Macera dolu hayatıyla sevdiği insanın peşinde tehlikeden tehlikeye savrulan Cahrlotte, tam manasıyla zamanımızın kahramanı… Aşkı için kıyasıya bir mücadele veren Charlotte, tüm romantik karakterlere ilham kaynağı olacak.
New Oreans Times

Kitap okumak için hafta sonu gibi bir zamanı seçtiğimde, okuduğum kitabın basit bir anlatımı olması, sürükleyici bir hava içinde yazılmış olup beni haftanın yorgunluğundan, özellikle de zihinsel yorgunluğumdan uzaklaştırmasını isterim. Hatta bir bayan olarak da içinde biraz aşk olursa da fena olmaz derim. Romantizm mi hiç olmazsa itaplarda yaşayalım değil mi?

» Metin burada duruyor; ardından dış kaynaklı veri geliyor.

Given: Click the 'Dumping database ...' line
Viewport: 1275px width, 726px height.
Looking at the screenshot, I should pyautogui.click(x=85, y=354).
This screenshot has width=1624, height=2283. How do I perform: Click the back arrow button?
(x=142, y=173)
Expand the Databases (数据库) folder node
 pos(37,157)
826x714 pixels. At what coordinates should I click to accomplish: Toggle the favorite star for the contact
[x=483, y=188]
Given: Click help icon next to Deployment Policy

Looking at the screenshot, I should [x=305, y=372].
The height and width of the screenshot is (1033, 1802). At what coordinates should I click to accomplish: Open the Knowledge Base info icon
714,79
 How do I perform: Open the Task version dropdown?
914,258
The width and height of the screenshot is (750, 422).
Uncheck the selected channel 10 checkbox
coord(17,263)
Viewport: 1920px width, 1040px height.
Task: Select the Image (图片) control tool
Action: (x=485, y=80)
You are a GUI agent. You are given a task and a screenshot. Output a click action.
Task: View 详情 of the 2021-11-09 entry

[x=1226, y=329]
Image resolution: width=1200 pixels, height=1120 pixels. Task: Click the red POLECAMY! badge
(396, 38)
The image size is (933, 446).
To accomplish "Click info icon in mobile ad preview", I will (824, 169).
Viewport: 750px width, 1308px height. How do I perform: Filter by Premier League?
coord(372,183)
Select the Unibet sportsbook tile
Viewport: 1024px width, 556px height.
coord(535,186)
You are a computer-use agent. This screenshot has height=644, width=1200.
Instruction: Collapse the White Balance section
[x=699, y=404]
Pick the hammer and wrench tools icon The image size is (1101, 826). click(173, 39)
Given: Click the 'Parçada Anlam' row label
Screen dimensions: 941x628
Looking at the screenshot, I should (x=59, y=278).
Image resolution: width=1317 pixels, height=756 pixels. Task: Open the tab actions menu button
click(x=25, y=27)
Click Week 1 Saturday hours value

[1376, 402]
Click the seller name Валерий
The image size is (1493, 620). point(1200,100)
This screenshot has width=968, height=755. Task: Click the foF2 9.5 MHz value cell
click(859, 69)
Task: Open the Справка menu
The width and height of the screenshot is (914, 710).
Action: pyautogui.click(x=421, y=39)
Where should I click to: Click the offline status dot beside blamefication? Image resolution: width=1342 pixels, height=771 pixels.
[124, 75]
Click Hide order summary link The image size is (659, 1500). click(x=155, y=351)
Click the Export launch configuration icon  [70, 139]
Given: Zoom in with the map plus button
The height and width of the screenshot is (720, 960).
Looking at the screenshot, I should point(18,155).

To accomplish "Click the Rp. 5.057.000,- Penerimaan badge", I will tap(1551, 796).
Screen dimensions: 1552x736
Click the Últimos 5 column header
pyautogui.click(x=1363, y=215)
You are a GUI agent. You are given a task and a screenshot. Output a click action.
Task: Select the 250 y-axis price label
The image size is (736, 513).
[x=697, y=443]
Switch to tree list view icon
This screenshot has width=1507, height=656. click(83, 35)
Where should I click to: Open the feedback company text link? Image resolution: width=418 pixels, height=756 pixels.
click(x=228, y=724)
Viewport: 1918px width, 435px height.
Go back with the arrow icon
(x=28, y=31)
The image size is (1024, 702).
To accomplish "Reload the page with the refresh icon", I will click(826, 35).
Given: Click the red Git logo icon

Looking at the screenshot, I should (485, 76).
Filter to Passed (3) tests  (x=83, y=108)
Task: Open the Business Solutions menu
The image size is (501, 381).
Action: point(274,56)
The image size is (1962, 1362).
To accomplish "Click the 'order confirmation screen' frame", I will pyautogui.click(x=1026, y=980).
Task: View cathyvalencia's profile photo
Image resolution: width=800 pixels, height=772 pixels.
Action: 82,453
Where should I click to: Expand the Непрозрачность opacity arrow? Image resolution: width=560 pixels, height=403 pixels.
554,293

İşte tüm bunların birleşimiydi benim kütüphaneden hafta sonu okumak için seçtiğim bu kitap.
İlk öncelikle kitap hakkında söylemek istediğim; Kitap başlığı Aşk Peşinde olsa da kitapta yoğun bir aşk yok, sadece arka planda olan ve çoğunlukla kadın kahramanın platonik olarak yaşadığı bir aşk var. Ama hikâyenin ana konusu bu değil. Daha ziyade bir cinayet peşinde geçen bir macera romanı olduğunu özellikle belirtmeliyim.

Hikâye benim gözümde üç ayrı bölümden oluşuyor, kahramanın yayıncısı ile tanışması için Londra’ya gitmesi ve yayıncısı ile yaşadıkları ve bu sırada tanık olduğu cinayetin olduğu ilk kısım, cinayet işlenmesi ve bunun getirdiği olaylar olduğu bölüm ve nihayetinde cinayeti işleyenin bulunduğu, bu kişinin yakalanması ile ilgili bölüm. Buradaki sorun bu üç bölümün birbiri ile alakası olamaması yani hikâyede devam sorunu vardı benim gözümde.

Charlotte Bronte’nin ailesi hakkındaki arka plandaki hikayelere ise pek fazla önem verilmemiş, özellikle Emily’nin hikayesi bence çok daha güzel ve etkili bir şekilde anlatılabilirdi.
Kitabın dili hakkında fikrimi söylemek gerekirse oldukça akıcıydı okunurken sıkıldığımı söyleyemem. Ama hikâyenin konusu beni tatmin etmedi. Sonuç olarak benim için vasat diyebileceğim bu kitap tavsiye ediyorum diyemeyeceğim.